As a general rule, you should not transform your data to try to fit a linear model. But proportions can be tricky. If the proportion data do not arise from a binomial process (e.g., proportion of a leaf consumed by a caterpillar), then transformation is still the best option. In an excellent paper, David Warton and Francis Hui propose that the conventional transformation for proportion data (i.e., arcsine square root) is asinine, particularly if you have binomial data, and that the logit transformation is preferable for non-binomial proportion data.
The objective of this post is simply to demonstrate how to transform the axes of plots in R, but the context of the example is the logit transformation of non-binomial proportion data. First, we need to generate some data.
reps = 5 sim.data = data.frame(Trt=c(rep("A",reps), rep("B",reps), rep("C",reps)), Response = c(runif(reps,0,0.4), runif(reps,0.3,0.7), runif(reps,0.6,1))) eps = min(sim.data$Response) sim.data$Trans = log((sim.data$Response+eps)/(1-sim.data$Response+eps))
The logit transformation is
-Inf at 0 and
Inf at 1, but adding a small amount (
eps in code above) to both the numerator and denominator of the transformation solves that problem.
Next we run a simple linear model and calculate the predicted means and confidence intervals.
model = lm(Trans~Trt,sim.data) nd = expand.grid(Trt=unique(sim.data$Trt)) results = data.frame(nd,predict(model,newdata=nd,interval="confidence"))
The plotrix package includes a function for easily plotting points with error bars. The code below produces a figure with the transformed response variable.

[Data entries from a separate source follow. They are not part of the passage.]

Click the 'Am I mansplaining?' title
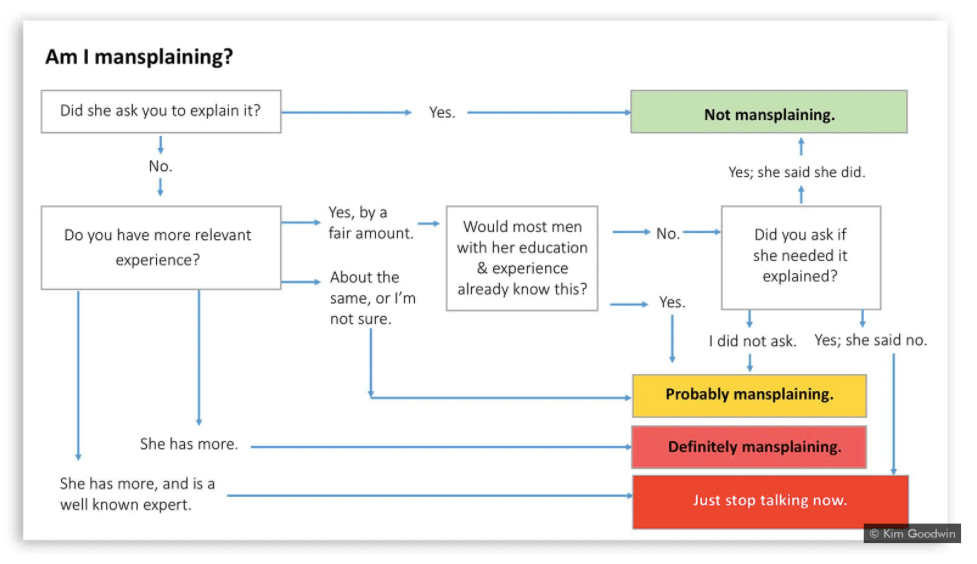139,57
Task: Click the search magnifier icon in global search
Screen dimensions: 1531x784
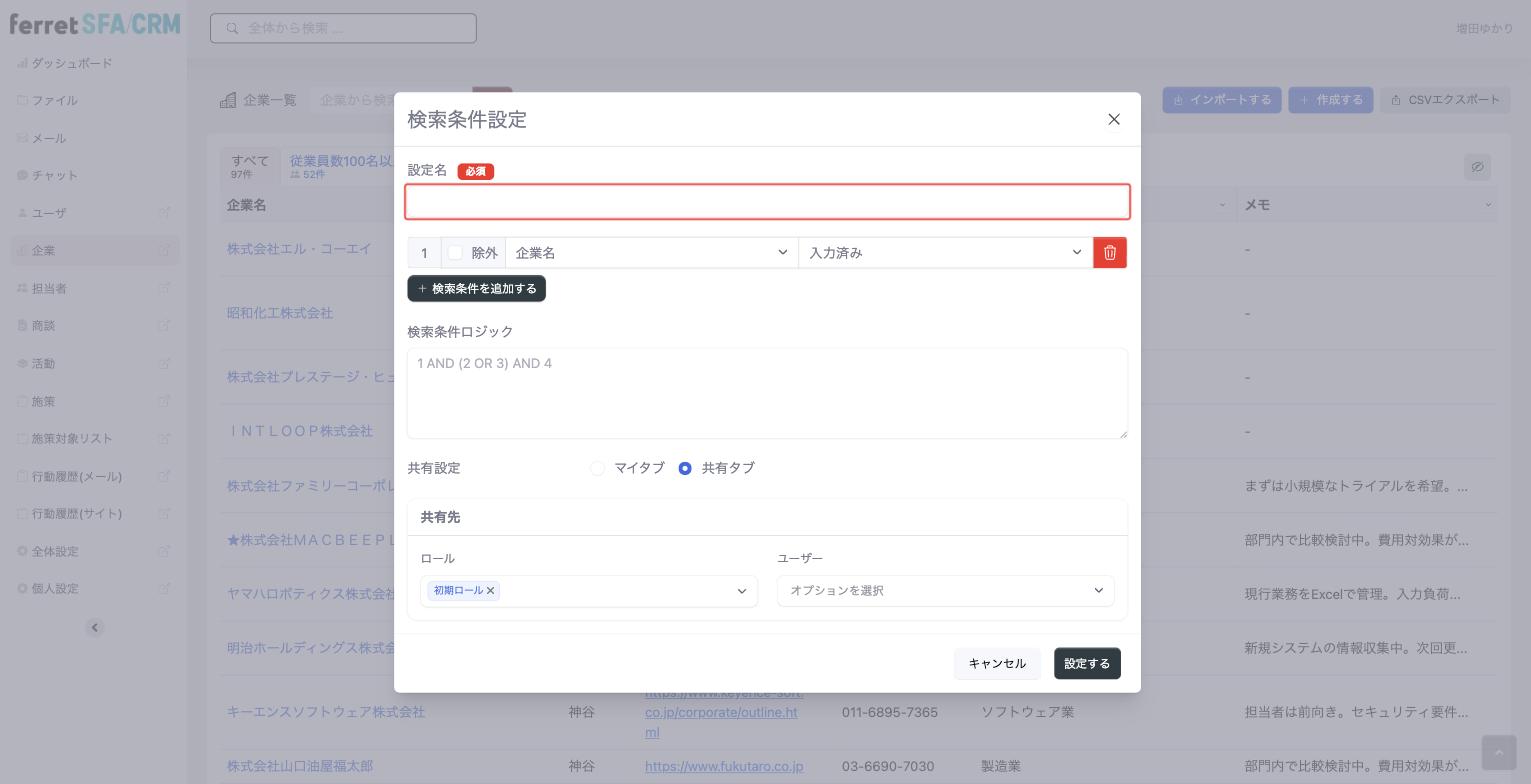Action: (x=232, y=28)
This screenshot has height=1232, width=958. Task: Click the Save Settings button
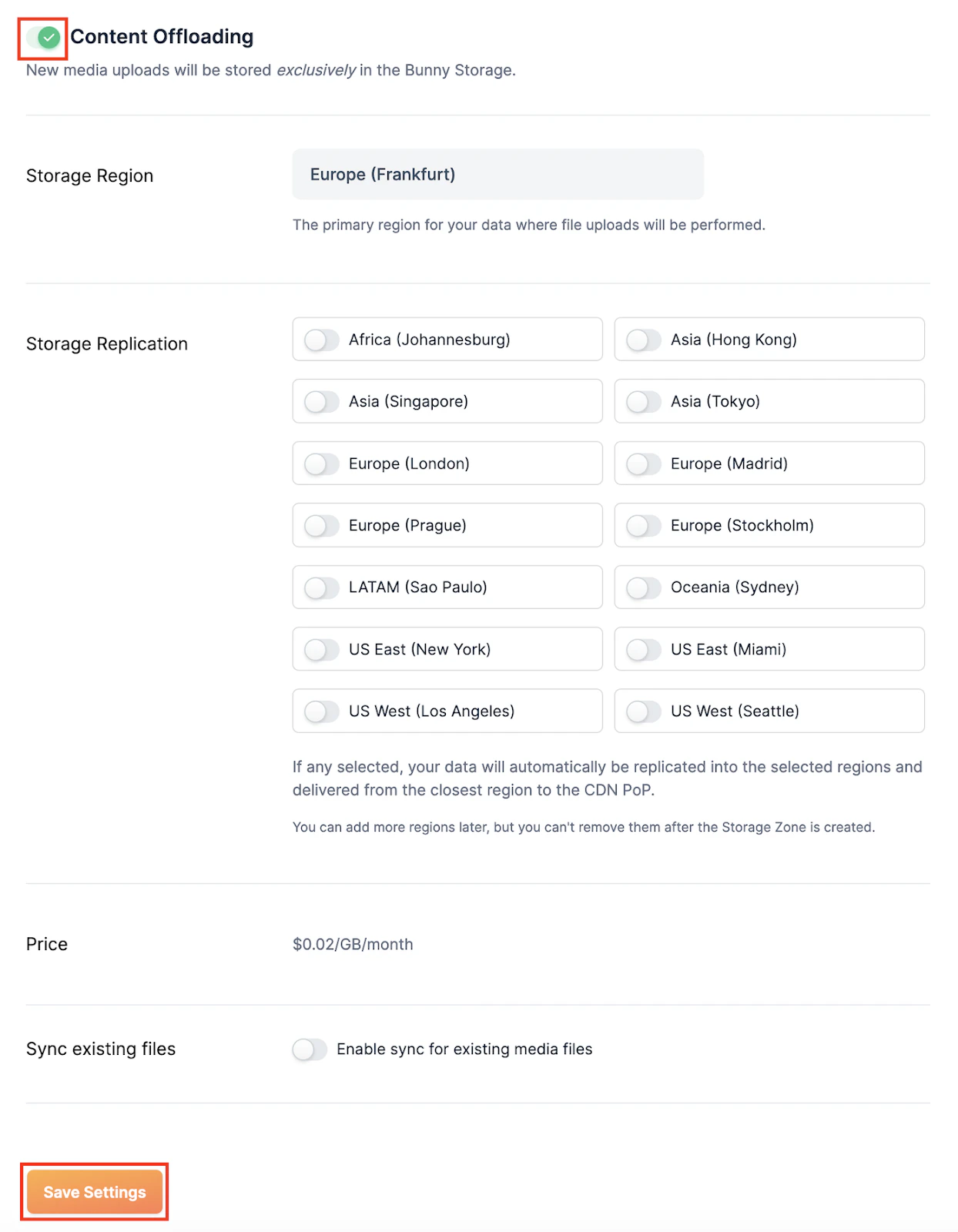pos(94,1192)
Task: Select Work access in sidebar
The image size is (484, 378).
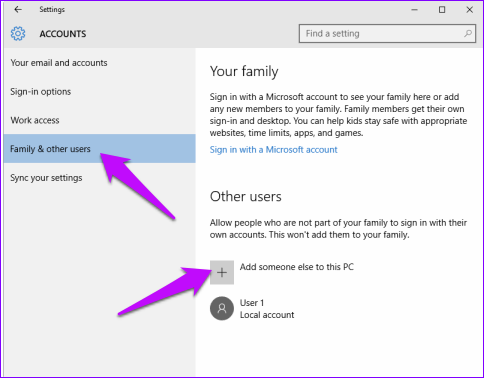Action: coord(35,120)
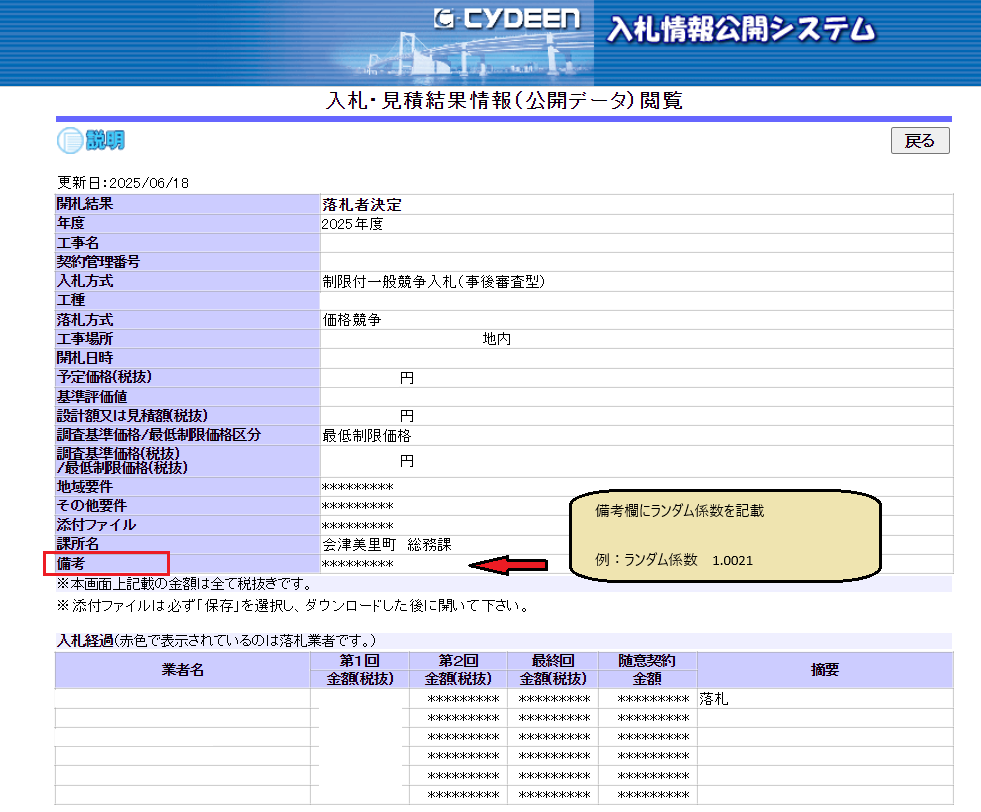
Task: Click the 戻る back button
Action: [x=919, y=141]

library(plotrix) par(mai=c(0.6,0.6,0,0), mgp=c(2,0.5,0)) with(results, plotCI(1:3, fit, li=lwr, ui=upr, pch=16, xlim=c(0.8,3.2), ylim=c(min(sim.data$Trans), max(sim.data$Trans)), bty="n", xlab="Treatment", ylab="Transformed Response"))

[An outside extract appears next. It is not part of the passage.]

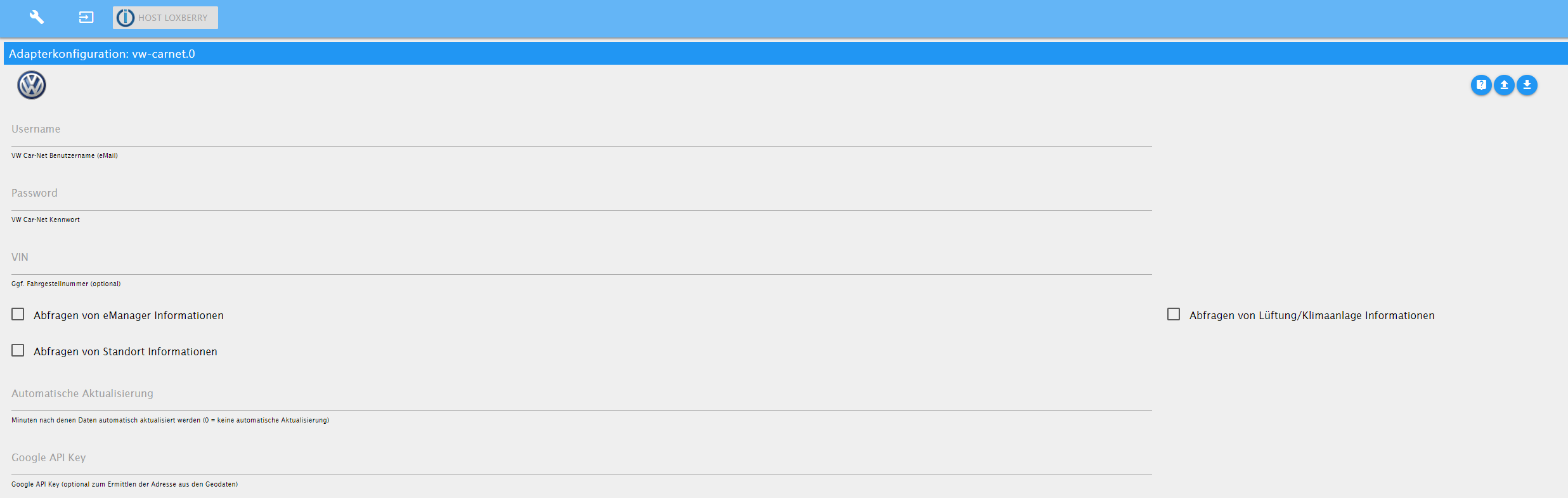Click the HOST LOXBERRY text label

click(173, 18)
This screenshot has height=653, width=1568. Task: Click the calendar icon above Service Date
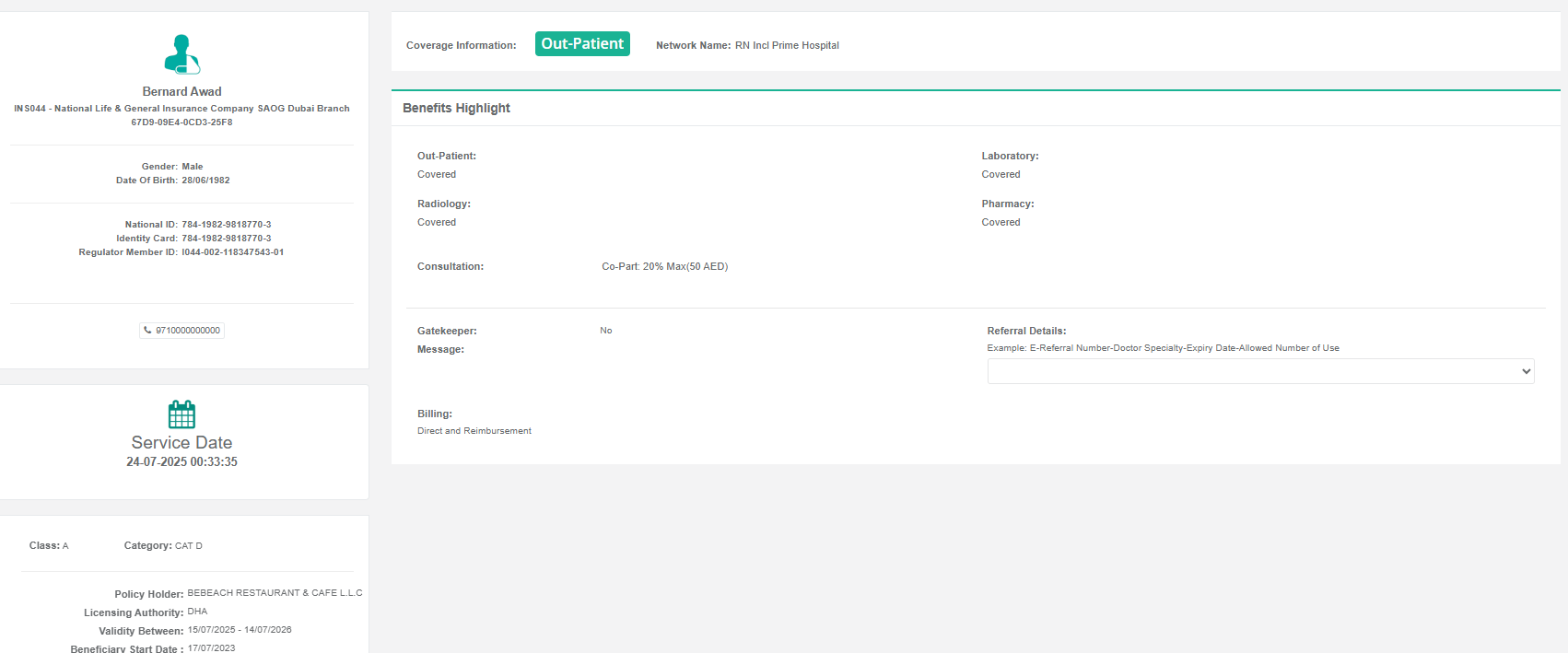coord(181,414)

The transformed axis allows the reader to infer treatment effects, but is not easily interpreted. Also, the
plotCI function is based on a scatter plot and requires numeric input for both x- and y-variables. But both the transformed y-axis and the mislabeled x-axis are easily changed. The general approach is to tell R to exclude one or both of the axes when drawing the plot and then use the
axis function to customize the axes by telling R which labels to use and where to put them. In the case of the transformed y-axis, we want labels that range from 0 to 1 and we will put those labels at the value of the corresponding logit transformation.

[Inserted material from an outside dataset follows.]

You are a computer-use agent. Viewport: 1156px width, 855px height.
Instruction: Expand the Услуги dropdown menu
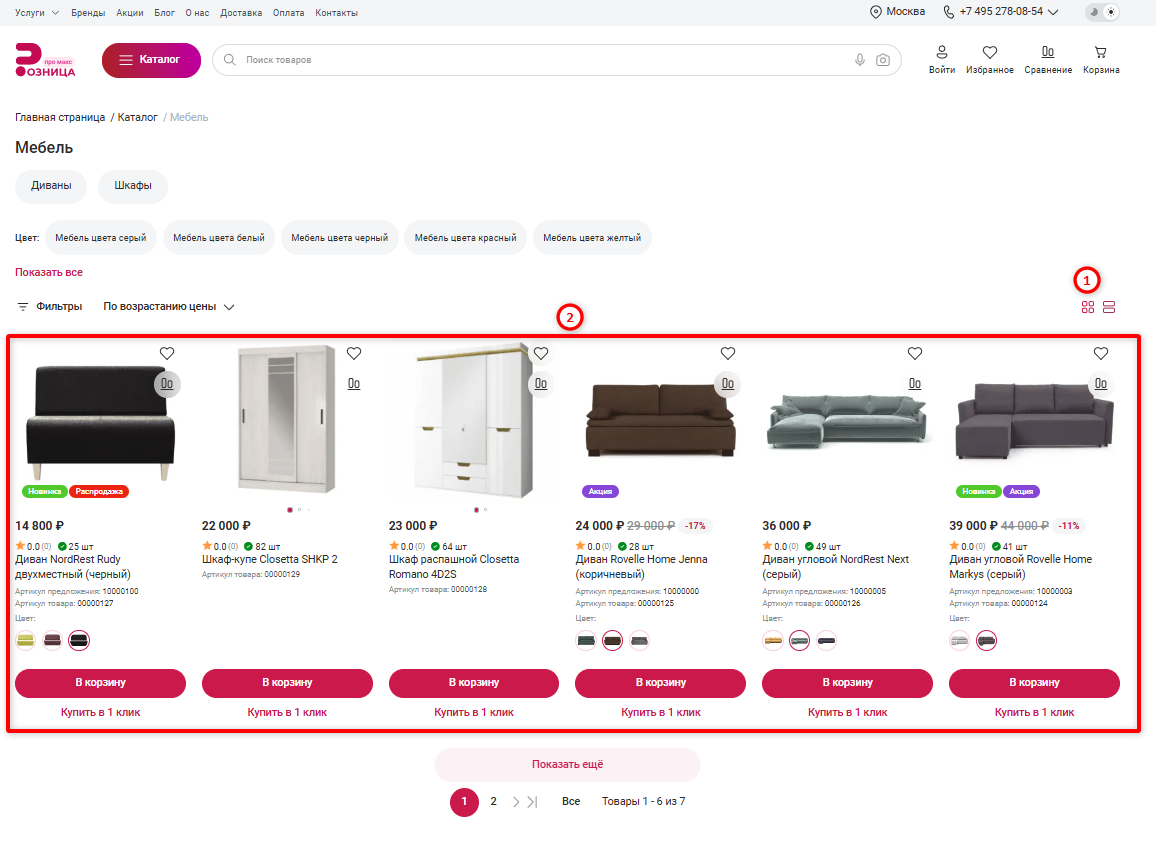37,13
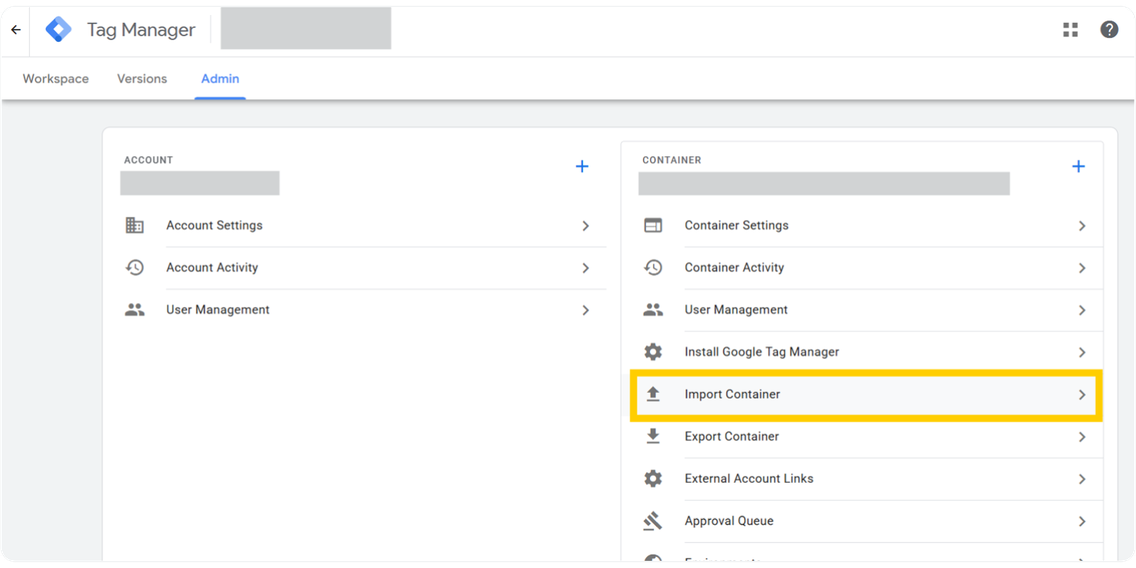
Task: Open User Management under Container
Action: [x=736, y=310]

y.labels = c(0,0.1,0.5,0.9,1) y.at = log((y.labels+eps)/(1-y.labels+eps))
We exclude the axes from the plot with the argument
axes=F and add our custom axes at the bottom,
axis(1), and left,
axis(2), of the plot.
par(mai=c(0.6,0.6,0,0), mgp=c(2,0.5,0)) with(results, plotCI(1:3, fit, li=lwr, ui=upr, pch=16, xlim=c(0.8,3.2), ylim=c(head(y.at,1), tail(y.at,1)), bty="n", xlab="Treatment", ylab="Response", axes=F)) axis(1, labels=c("A","B","C"), at=1:3) axis(2, labels=y.labels, at=y.at)
The back-transformed axis reveals a few key properties of the transformation (i.e., symmetry around 0.5, compressed scale in the middle of the distribution, and spread scale at the ends of the distribution), but obscures the fact that the confidence intervals are not symmetric around the mean.
Alternatively, you can back transform the predicted values from the linear model.
results$orig.fit = (((1/eps)+1)*exp(results$fit)-1)/((1/eps)*exp(results$fit)+(1/eps)) results$orig.lwr = (((1/eps)+1)*exp(results$lwr)-1)/((1/eps)*exp(results$lwr)+(1/eps)) results$orig.upr = (((1/eps)+1)*exp(results$upr)-1)/((1/eps)*exp(results$upr)+(1/eps))
And plot them on the original scale.
par(mai=c(0.6,0.6,0,0), mgp=c(2,0.5,0)) with(results, plotCI(1:3, orig.fit, li=orig.lwr, ui=orig.upr, pch=16, xlim=c(0.8,3.2), ylim=c(0,1), bty="n", xlab="Treatment", ylab="Response", xaxt="n")) axis(1, labels=c("A","B","C"), at=1:3)
This version provides the more familiar linear y-axis and illustrates the asymmetry in the confidence intervals, but does not confront the reader with the key properties of the transformation.